‘Aida’ Melting Big Faces in Texas
by Melissa Wimbish
When the first few paragraphs of an opera review talk about how baller the voices were, it makes me so happy! Too often I have to sift through a boring Wikipedia ripoff summary and then read about when the opera premiered and blah blah blah…not that it isn’t nice to know those things, but most of the time it just seems like the reviewer is stalling. Not the situation in Dallas, people. Check out the Operagasm review rundown for Dallas Opera’s presentation of Verdi’s Aida!
So would you say that he kind of put you under arrest with his voice? (Badoomp ching): ”A stentorian tenor, Antonello Palombi, made the most of Radamès’ big moments. A former Italian police officer, he projected a real sense of machismo.”

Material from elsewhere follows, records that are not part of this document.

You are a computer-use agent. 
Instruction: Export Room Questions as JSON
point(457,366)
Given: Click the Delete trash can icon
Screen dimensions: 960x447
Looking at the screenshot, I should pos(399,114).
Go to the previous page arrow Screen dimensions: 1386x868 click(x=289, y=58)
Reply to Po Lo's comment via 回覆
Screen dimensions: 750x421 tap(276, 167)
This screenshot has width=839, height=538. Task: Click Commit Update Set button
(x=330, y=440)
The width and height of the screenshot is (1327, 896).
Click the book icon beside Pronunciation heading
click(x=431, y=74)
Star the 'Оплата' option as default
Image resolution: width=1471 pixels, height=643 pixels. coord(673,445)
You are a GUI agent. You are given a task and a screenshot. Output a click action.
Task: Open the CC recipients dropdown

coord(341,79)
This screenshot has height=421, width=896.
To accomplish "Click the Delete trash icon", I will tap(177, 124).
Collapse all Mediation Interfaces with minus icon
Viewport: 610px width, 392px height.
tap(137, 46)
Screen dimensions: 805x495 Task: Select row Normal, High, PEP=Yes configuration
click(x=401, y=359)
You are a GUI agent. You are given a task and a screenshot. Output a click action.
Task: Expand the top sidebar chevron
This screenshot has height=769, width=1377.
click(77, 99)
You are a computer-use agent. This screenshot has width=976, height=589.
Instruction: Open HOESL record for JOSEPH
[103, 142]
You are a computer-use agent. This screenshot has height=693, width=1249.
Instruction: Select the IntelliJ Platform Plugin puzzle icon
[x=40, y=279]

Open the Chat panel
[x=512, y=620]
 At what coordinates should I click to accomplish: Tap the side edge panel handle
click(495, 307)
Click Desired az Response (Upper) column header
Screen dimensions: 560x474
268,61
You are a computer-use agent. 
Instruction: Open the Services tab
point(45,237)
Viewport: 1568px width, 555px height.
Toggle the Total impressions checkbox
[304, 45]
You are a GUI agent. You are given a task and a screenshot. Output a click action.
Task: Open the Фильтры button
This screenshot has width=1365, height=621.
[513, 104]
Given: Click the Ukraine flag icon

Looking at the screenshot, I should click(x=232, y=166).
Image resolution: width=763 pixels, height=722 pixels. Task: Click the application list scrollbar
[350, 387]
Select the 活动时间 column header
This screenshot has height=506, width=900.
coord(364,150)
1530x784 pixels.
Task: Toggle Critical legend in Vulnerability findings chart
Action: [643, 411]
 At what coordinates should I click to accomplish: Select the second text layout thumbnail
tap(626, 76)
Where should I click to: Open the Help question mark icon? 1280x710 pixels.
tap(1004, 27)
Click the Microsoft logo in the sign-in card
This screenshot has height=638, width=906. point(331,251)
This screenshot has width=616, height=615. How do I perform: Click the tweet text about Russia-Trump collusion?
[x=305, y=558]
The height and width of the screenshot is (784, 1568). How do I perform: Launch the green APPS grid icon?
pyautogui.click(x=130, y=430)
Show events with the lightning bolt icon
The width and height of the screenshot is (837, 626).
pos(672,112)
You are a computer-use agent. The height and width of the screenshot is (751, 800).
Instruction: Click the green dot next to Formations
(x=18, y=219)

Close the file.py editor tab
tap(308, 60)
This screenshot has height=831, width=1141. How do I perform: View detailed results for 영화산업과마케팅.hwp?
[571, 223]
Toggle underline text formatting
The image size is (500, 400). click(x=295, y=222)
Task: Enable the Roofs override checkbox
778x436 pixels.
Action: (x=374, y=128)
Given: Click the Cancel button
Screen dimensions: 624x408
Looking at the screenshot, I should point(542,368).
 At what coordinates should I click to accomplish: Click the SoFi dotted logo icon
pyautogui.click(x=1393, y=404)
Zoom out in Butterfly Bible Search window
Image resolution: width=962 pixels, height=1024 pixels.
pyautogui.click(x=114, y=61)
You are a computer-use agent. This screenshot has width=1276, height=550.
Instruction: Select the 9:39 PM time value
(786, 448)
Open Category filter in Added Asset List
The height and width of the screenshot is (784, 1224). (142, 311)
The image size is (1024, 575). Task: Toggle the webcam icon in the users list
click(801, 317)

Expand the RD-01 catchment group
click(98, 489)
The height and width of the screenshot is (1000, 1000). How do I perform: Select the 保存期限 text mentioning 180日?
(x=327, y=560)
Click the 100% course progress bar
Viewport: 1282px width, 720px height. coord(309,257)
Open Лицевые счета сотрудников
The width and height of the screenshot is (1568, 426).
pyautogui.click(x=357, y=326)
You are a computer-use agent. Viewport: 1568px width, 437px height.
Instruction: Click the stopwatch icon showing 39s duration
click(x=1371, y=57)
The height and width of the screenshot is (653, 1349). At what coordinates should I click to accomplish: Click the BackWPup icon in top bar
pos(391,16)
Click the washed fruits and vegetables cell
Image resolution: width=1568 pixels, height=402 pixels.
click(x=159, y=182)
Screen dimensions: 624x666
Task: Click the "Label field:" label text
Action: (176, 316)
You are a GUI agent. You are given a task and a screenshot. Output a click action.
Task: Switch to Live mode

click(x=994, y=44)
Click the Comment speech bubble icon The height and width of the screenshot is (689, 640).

Maybe get this guy to DJ your next house party: ”This was one Aida that was firing on all cylinders. Conductor Graeme Jenkins deserves great credit for a superb orchestral performance and a magnificent choral one — Alexander Rom is the chorus’s maestro.”
Best use of the word ragged that I have seen in quite some time: “There was one nervous moment during Sunday’s Aida. Just as the triumphal scene was about to get started, there was a series of loud noises offstage that sounded like set elements colliding and debris dropping. Some of the performers looked around nervously, and there was a brief patch of ragged ensemble in the chorus.”
Go for the Verdi, stay for the Aida: “The star of Sunday’s performance was soprano Latonia Moore in the title role. She first generated a lot of buzz in the Dallas area in 1998, when, as a University of North Texas student, she won the Dallas Opera Guild Vocal Competition in spectacular fashion…She certainly impressed again Sunday, with a powerful, gorgeous voice that could easily be heard even against massed forces. She also is a quite decent actress.”